- _Required work_
Retype the entries, please, from their first line to the line containing "Task: Click the", exactly and only those lines, minus the pictures.

/---

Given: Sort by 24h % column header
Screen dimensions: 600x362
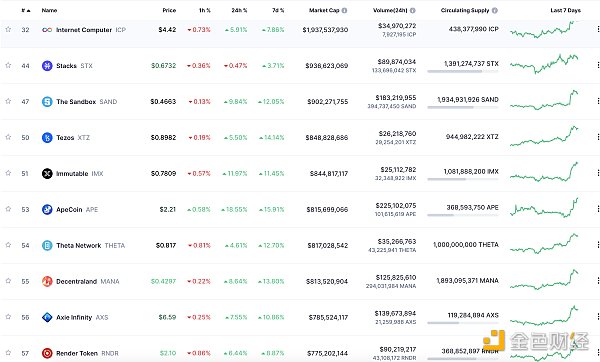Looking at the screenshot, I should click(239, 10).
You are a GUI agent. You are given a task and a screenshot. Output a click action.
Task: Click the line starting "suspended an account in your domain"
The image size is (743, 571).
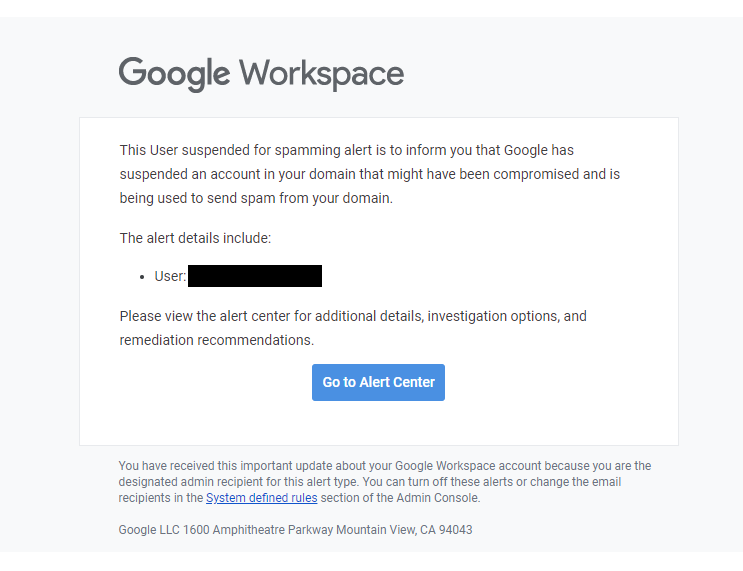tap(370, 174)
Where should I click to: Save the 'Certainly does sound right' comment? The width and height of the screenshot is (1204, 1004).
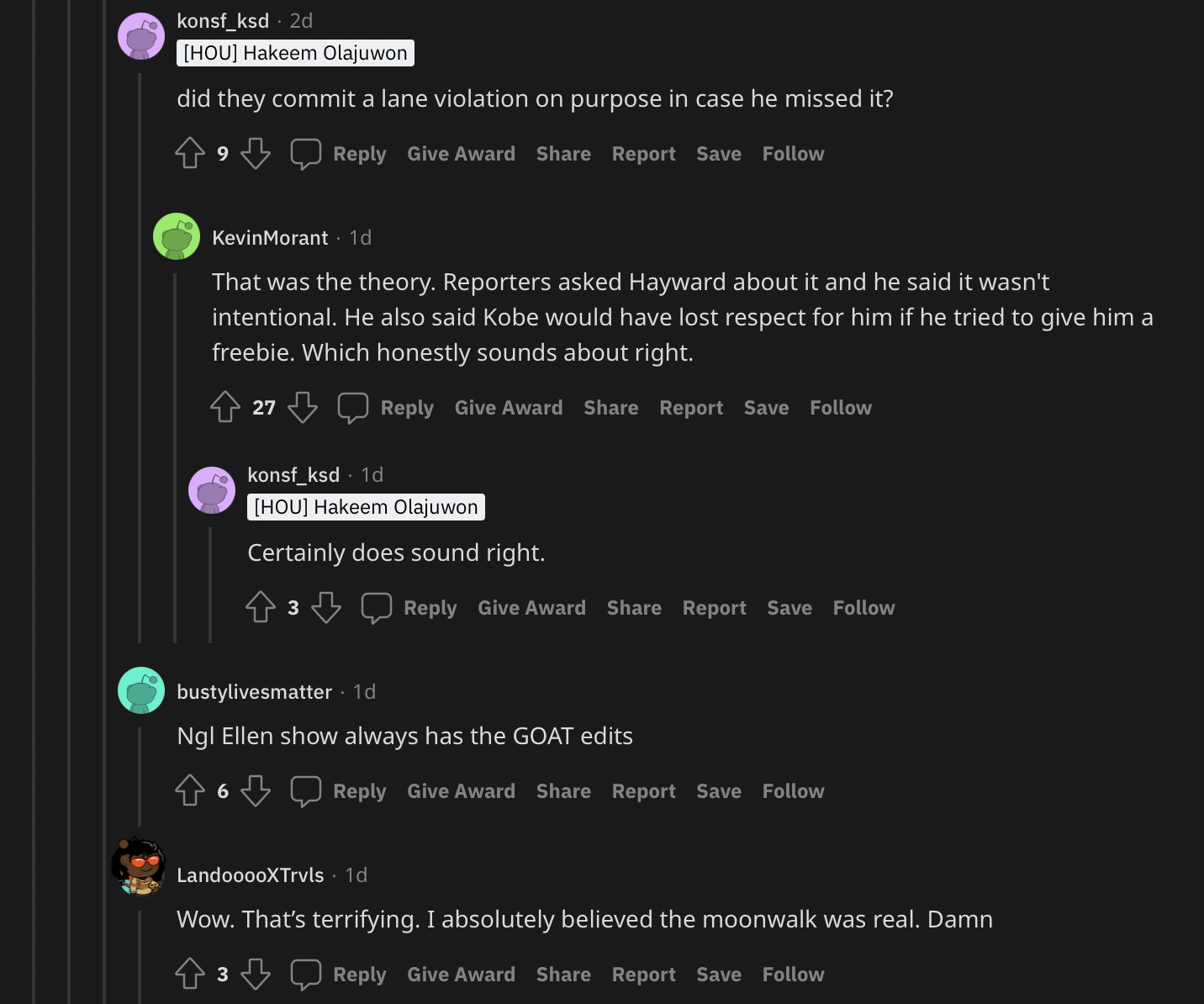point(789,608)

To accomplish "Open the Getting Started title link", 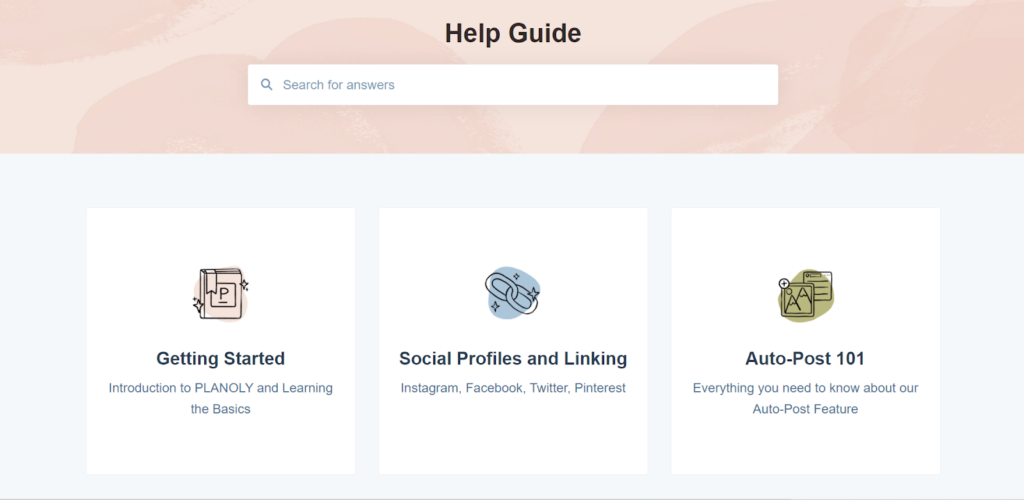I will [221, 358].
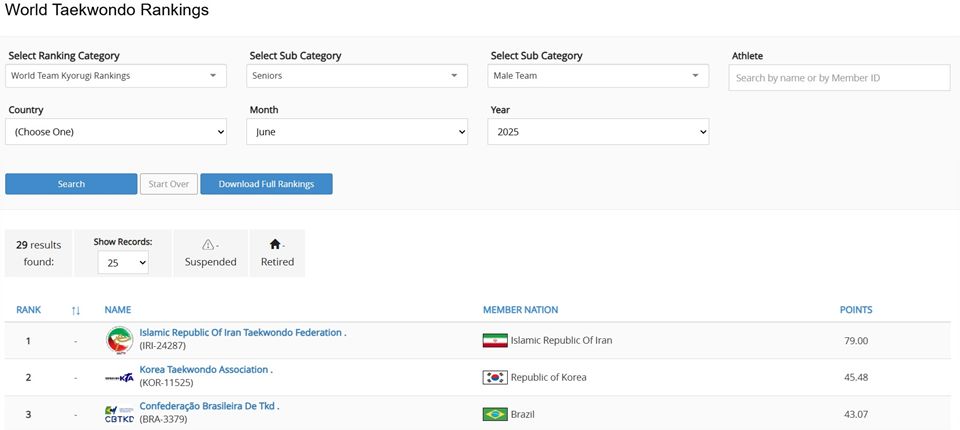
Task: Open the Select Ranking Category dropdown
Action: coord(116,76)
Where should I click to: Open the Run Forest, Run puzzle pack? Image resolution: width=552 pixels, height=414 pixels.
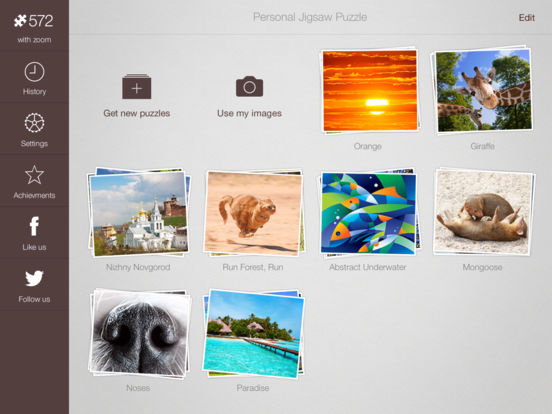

\---

- _Answer to this problem_
Given: Sort by 24h % column header
Screen dimensions: 600x362
Looking at the screenshot, I should click(239, 10).
You are a GUI agent. You are given a task and a screenshot. Output a click action.
Task: Click the line starting "suspended an account in your domain"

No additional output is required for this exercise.